Quoted passage
______________________________

Good Vibrations: How Peru's Unique Spirituality Sets it Apart
The Most Exciting Food City in the World Is Not Where You Think, Says This Chef
If you were asked to name the best city for food in the world, chances are Lima wouldn’t be the first answer that comes to mind. Yet spend even a short time eating your way through Peru’s capital, and the question begins to feel oddly misplaced. Lima doesn’t announce itself as a food city in the way Paris or Tokyo might. Instead it reveals itself slowly, through variety, depth, and a sense that every plate is part of a much longer story.
That story is one Peruvian chef Ignacio Barrios has dedicated his career to sharing through interactive cooking experiences. At Urban Kitchen in Lima, visitors don’t just taste Peruvian food, they learn where it comes from, why it exists, and how it reflects the country itself. “We’re trying to showcase Peruvian food and culture via an experience”.

How Peru’s past shaped its plate
To understand why Lima’s food scene feels so complete, you have to look backwards.
Long before Spanish colonisation, Indigenous communities across Peru cultivated an extraordinary range of crops: potatoes (thousands of varieties), maize, chillies, cacao, quinoa. Cooking was deeply tied to landscape, seasonality, and ritual. When the Spanish arrived in the 16th century, they brought wheat, livestock, dairy, and new techniques, but Indigenous ingredients remained central.
Then came further waves of influence. Enslaved Africans adapted European ingredients to their own traditions, shaping dishes that still anchor Lima’s street food culture today. In the 19th and early 20th centuries, Chinese and Japanese migrants arrived, bringing wok cooking, soy-based seasonings, precision knife work and respect for raw ingredients. Rather than replacing existing traditions, these influences folded into them.
“So you have the Asian influence, which is the Chinese and Japanese, which is Chifa or Nikkei. Then you have like the traditional sort of Peruvian from like our heritage and our background. Then you have some cuisines or dishes mixed with the Spanish influence. You can also find skewers in the street that are anything with African… Then you have cevicherias… Then you can find restaurants that cook food from the north of Peru, from the jungle, from the south…”
You’re tasting centuries of migration, trade routes, colonisation, adaptation, and invention, often in a single day of eating. What makes Lima exceptional is that none of this was lost. Instead, it accumulated, creating a culinary culture where fusion cuisines organically came into being.
A country inside the city
Lima is often described as Peru in miniature. Nearly a third of the country’s population lives here, and with them comes food from every corner of the nation. The result is a city where the diversity of the country’s produce, peoples and delicacies shines through.
“If you do three days in Lima,” Barrios notes, “you can probably eat, everyday, every meal in a different style restaurant.” Not different cuisines imported wholesale from elsewhere, but something more nuanced: “You’re going to try different styles, but all of it from food from Peru.”

______________________________

Stated task 1
Can you return everything in the records from the very first line down through the line containing "[1558, 293]", both lines included, word for word and leaving out the pictures?

______________________________

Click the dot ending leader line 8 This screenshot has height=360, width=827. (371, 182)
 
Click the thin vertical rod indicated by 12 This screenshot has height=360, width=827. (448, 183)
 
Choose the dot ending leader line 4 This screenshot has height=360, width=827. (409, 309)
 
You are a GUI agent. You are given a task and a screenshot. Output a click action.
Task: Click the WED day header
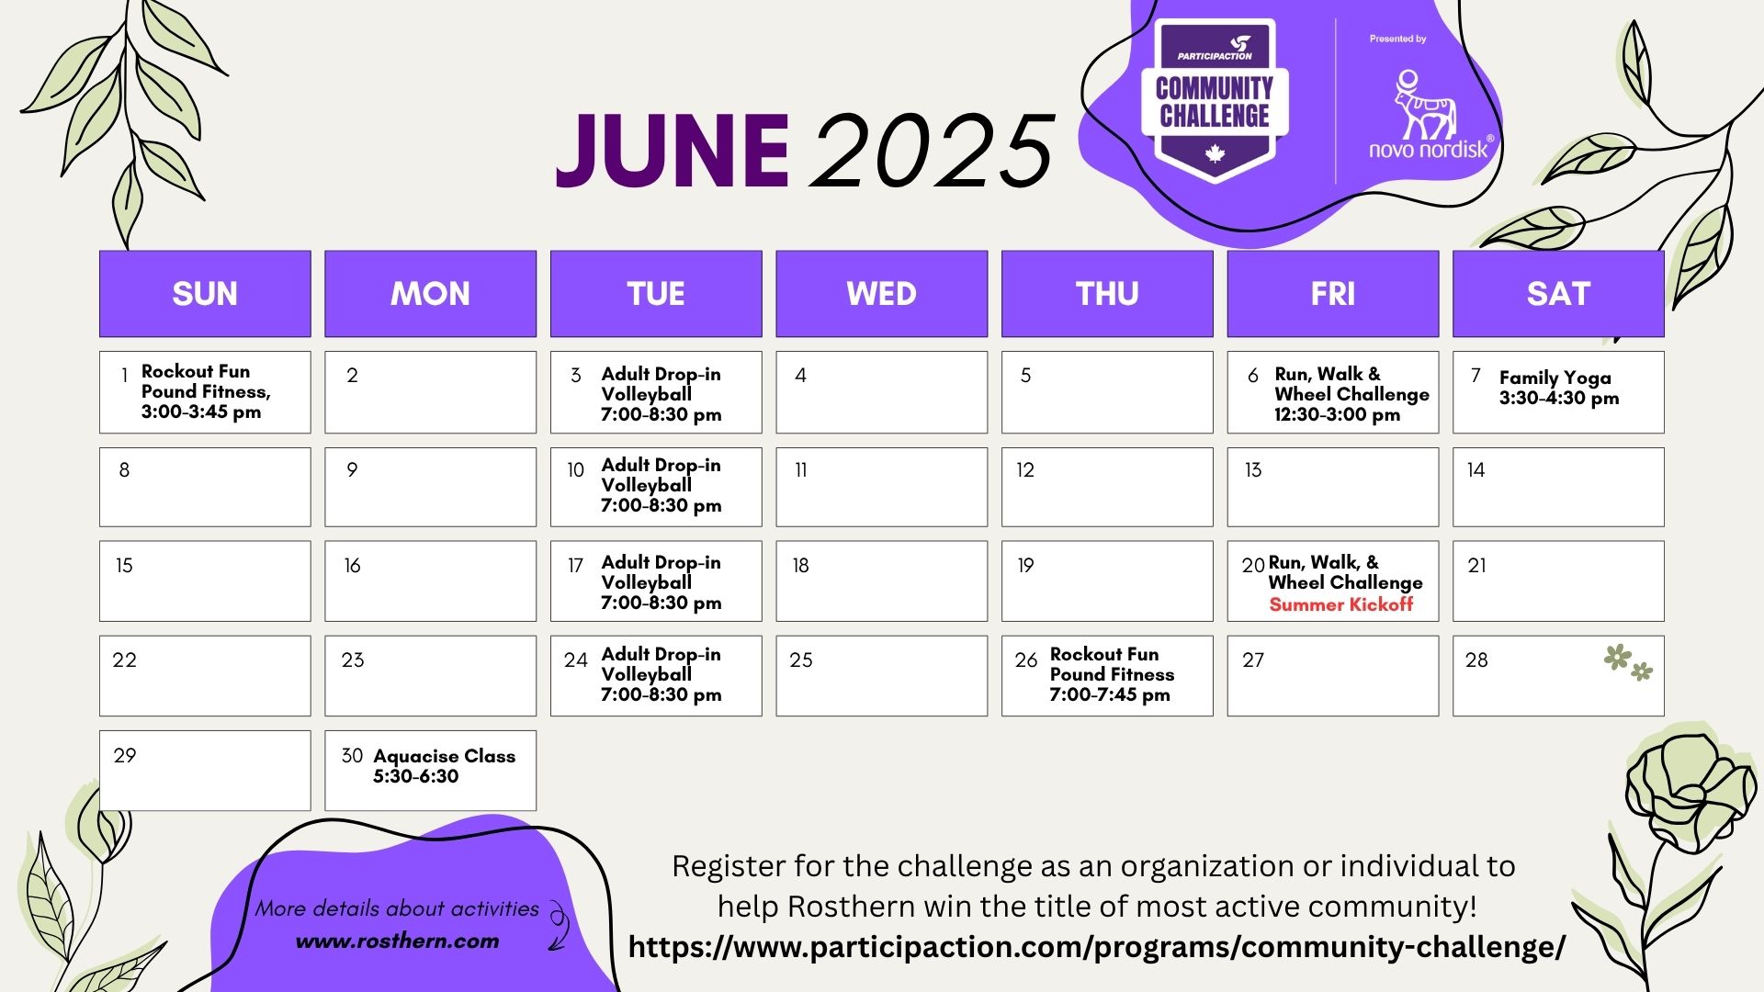[881, 293]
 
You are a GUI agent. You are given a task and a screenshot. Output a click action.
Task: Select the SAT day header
[1558, 293]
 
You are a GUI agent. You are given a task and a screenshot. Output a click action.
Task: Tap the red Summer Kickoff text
[1340, 604]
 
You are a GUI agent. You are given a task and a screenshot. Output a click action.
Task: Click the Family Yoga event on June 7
[1558, 388]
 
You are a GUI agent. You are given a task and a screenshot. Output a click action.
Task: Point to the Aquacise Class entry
[444, 766]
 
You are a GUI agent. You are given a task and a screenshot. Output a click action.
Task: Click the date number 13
[1253, 470]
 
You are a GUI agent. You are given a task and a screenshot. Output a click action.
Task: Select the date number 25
[801, 659]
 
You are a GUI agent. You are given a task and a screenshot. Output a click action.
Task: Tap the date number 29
[125, 755]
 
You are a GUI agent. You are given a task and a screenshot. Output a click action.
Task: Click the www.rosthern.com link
[397, 941]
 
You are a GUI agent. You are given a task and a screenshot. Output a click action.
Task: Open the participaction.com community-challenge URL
[1096, 947]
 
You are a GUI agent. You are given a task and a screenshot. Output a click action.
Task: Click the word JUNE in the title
[673, 151]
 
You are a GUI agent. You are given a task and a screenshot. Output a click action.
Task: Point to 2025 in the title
[933, 151]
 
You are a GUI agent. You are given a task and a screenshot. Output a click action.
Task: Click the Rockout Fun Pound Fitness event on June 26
[1112, 674]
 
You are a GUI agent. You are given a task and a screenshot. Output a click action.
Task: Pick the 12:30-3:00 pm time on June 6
[1337, 414]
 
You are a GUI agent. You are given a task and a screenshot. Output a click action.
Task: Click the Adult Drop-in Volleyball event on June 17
[661, 582]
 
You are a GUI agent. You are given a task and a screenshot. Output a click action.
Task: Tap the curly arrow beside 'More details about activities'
[558, 925]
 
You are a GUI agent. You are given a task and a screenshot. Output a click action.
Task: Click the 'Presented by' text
[1397, 39]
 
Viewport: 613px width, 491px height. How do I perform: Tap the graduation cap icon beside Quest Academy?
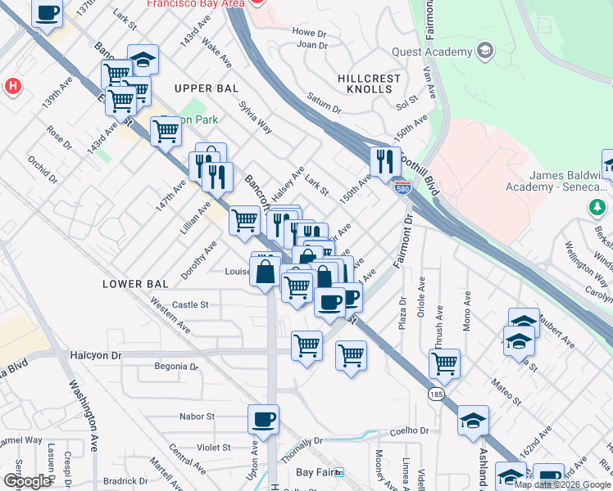pos(485,52)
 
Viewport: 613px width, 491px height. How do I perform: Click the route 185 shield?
pos(434,395)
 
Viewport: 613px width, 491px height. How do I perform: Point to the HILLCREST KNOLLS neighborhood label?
pos(370,83)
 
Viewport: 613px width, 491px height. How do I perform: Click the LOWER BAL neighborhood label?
pos(135,283)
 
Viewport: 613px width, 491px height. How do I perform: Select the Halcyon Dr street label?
pos(95,356)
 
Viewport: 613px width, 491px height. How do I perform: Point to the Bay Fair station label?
pos(316,472)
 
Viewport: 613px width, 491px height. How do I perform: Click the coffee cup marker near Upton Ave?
pos(263,419)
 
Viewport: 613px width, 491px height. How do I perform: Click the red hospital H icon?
pos(12,85)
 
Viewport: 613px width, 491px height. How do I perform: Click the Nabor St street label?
pos(198,416)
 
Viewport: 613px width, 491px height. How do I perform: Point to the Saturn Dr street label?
pos(324,104)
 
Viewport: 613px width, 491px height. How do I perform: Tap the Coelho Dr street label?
pos(410,430)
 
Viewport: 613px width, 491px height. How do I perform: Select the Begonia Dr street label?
pos(176,366)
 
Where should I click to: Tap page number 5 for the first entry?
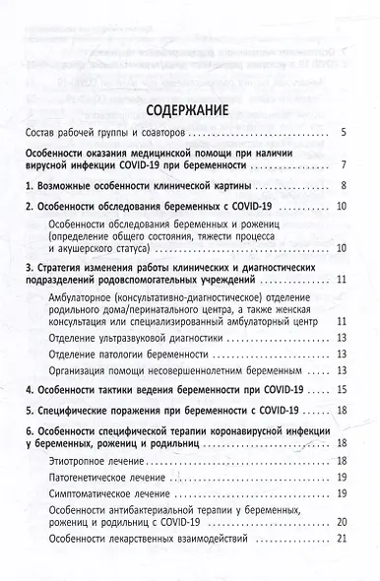pyautogui.click(x=340, y=132)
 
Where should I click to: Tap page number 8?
pyautogui.click(x=340, y=186)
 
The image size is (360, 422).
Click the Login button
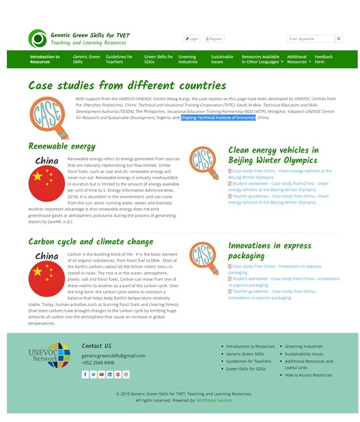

______________________________

Stated task 2
According to the article on Lima's food scene, how much of Peru's population lives in Lima?

Exercise response 1
Click the dot ending leader line 8 This screenshot has height=360, width=827. (371, 182)
 
Click the thin vertical rod indicated by 12 This screenshot has height=360, width=827. (448, 183)
 
Choose the dot ending leader line 4 This screenshot has height=360, width=827. (409, 309)
 
You are a GUI agent. You are given a task and a screenshot. Output a click action.
Task: Click the WED day header
[881, 293]
 
You are a GUI agent. You are given a task and a screenshot. Output a click action.
Task: Select the SAT day header
[1558, 293]

Exercise response 2
Nearly a third of the country's population lives in Lima.